Call 713-840-1000 / 800-960-1200

Markets & Economy

The Economy: July 2013

Market Comments as of July 31, 2013:

So much for the doldrums of summer. Stocks bounced back with a vengeance in July as indexes advanced into record territory and those investors/traders not on vacations welcomed Bernanke’s latest stand and the Fed’s apparent game of “kick the can.” The month brought continued debate about the longevity of the bond buying program, relatively lackluster earnings news, and a potential stall in the surging housing sector as mortgage rates pushed higher. Bernanke toned down his prior rhetoric that had led folks to believe key stimulus was ending soon; financials outpaced techs in the earnings game; and some homebuyers put their big decisions on hold. Bond funds suffered with record outflows and some investors sought the safe-haven of (negligibly yielding) money market accounts. Still, plenty turned to stocks which recovered quite nicely from June’s pullback. Not a bad way to spend the summer doldrums.

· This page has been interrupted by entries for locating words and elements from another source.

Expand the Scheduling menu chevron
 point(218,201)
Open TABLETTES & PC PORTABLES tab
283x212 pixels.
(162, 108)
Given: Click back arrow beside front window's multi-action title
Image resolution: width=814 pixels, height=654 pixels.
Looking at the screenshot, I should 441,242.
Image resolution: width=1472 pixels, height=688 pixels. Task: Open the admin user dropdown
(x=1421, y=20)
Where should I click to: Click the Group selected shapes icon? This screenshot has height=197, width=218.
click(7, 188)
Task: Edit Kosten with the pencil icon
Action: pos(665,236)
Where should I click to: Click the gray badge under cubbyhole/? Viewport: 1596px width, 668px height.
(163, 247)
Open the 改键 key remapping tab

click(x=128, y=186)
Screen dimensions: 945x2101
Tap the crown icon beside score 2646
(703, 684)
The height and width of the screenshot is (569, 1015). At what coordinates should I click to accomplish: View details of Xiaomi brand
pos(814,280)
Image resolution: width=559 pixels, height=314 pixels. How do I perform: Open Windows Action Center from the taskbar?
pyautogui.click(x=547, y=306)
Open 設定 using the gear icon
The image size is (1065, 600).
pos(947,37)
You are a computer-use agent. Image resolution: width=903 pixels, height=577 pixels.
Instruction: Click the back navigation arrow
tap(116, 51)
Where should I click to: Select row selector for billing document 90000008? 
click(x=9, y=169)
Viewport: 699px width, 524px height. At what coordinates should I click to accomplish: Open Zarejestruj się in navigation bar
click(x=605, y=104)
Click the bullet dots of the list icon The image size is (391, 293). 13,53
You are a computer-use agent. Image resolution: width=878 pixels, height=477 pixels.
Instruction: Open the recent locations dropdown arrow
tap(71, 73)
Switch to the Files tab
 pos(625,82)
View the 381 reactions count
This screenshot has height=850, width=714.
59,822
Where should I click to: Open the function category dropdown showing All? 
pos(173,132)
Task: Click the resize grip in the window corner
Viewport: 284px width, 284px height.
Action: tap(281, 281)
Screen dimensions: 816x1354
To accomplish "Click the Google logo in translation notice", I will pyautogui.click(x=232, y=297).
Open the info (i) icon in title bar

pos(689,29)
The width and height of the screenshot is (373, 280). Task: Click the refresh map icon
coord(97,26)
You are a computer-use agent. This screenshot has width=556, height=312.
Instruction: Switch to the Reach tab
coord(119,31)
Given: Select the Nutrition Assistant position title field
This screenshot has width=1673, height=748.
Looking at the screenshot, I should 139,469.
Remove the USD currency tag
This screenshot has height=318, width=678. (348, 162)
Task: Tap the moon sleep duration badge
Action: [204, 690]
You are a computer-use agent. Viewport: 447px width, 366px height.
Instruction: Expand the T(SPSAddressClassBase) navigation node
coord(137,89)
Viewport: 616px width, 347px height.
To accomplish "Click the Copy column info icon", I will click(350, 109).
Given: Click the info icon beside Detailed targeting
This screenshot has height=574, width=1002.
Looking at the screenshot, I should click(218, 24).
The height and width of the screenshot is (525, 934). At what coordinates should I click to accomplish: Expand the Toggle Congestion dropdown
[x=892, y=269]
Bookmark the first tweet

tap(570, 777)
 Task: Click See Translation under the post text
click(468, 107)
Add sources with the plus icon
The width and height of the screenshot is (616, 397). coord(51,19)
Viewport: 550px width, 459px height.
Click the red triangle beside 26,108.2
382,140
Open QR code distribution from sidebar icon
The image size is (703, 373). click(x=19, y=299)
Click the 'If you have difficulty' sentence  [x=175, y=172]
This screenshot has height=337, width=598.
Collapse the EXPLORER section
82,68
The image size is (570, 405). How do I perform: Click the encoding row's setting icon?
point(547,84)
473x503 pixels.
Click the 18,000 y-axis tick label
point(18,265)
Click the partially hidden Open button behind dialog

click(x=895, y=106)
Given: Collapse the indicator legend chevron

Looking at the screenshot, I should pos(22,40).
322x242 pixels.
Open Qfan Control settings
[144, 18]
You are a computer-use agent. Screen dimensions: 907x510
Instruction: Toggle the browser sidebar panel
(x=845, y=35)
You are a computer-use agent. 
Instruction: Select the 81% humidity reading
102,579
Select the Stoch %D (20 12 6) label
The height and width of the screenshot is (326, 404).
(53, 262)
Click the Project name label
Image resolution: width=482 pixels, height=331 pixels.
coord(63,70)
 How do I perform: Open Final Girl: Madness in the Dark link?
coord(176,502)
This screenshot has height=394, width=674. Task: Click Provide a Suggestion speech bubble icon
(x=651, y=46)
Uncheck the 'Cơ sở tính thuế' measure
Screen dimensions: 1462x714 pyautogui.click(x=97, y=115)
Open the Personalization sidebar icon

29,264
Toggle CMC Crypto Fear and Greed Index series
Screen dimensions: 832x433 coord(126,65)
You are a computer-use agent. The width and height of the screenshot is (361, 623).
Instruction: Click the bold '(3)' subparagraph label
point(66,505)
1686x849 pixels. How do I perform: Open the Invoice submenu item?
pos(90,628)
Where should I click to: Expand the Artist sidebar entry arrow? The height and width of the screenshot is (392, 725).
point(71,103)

On the Corporate (Political) Fronts:
Too-big-to-failers Citigroup, Goldman Sachs, and Morgan Stanley led the favorable earnings reports with enhanced trading profits, while tech biggees like Intel and Microsoft struggled along with the ailing PC market. Dell kept putting off its shareholder vote to improve prospects for victory as some large shareholders disapproved of the privatization plan, while Michael tried to change the voting rules. Auto sales surged at the strongest pace in over five years, though Detroit became the largest US city to file for bankruptcy protection as the sector surge proved too-little-too-late to prevent population losses and a reduced tax base. Boardrooms remained active (generally a good sign of the times) as AMR (American Airlines) looks to emerge from a bankruptcy of its own and merge with US Airways, Saks is being acquired by Canadian-based Hudson Bay, and health-care giant Perrigo is buying Irish biotech firm Elan.

Economically Speaking:
While home sales declined in the recent month, they still stand near five-year highs and homebuilders remain confident despite the uptick in rates. Manufacturing climbed back into expansion mode and the economy is adding jobs at a steady pace, though the unemployment rate is well above the Fed’s targeted level. Retail sales disappointed, but consumer sentiment registered its best reading in six years. While the Fed is getting closer to “tapering” its bond purchases, the powers-that-be stated that any policy shift can be reversed on a dime and the funds rate will stay low (near zero) until unemployment falls to 6.5% (from 7.6%) or below.

It’s a Small World:
So much for that worldwide rebound…the IMF recently reduced its forecast for global growth for both 2013 and 2014. China’s gov seems to be “freaking out” about 7.5% GDP growth and its powers-that-be implied that stimulus could be enacted if it were to fall below 7.0%. Europe cannot make any real progress. While the overall manufacturing sector jumped back into expansion mode with its best showing in 18 months (led by Germany and France), the euro-zone’s jobless rate climbed to 12.2%, a record high for the region. And suddenly Arab Spring does not offer the democratic promise of last year as new political (and military) turmoil broke out in Egypt. Actually, a summer vacation does not sound half bad (but not to the Middle East).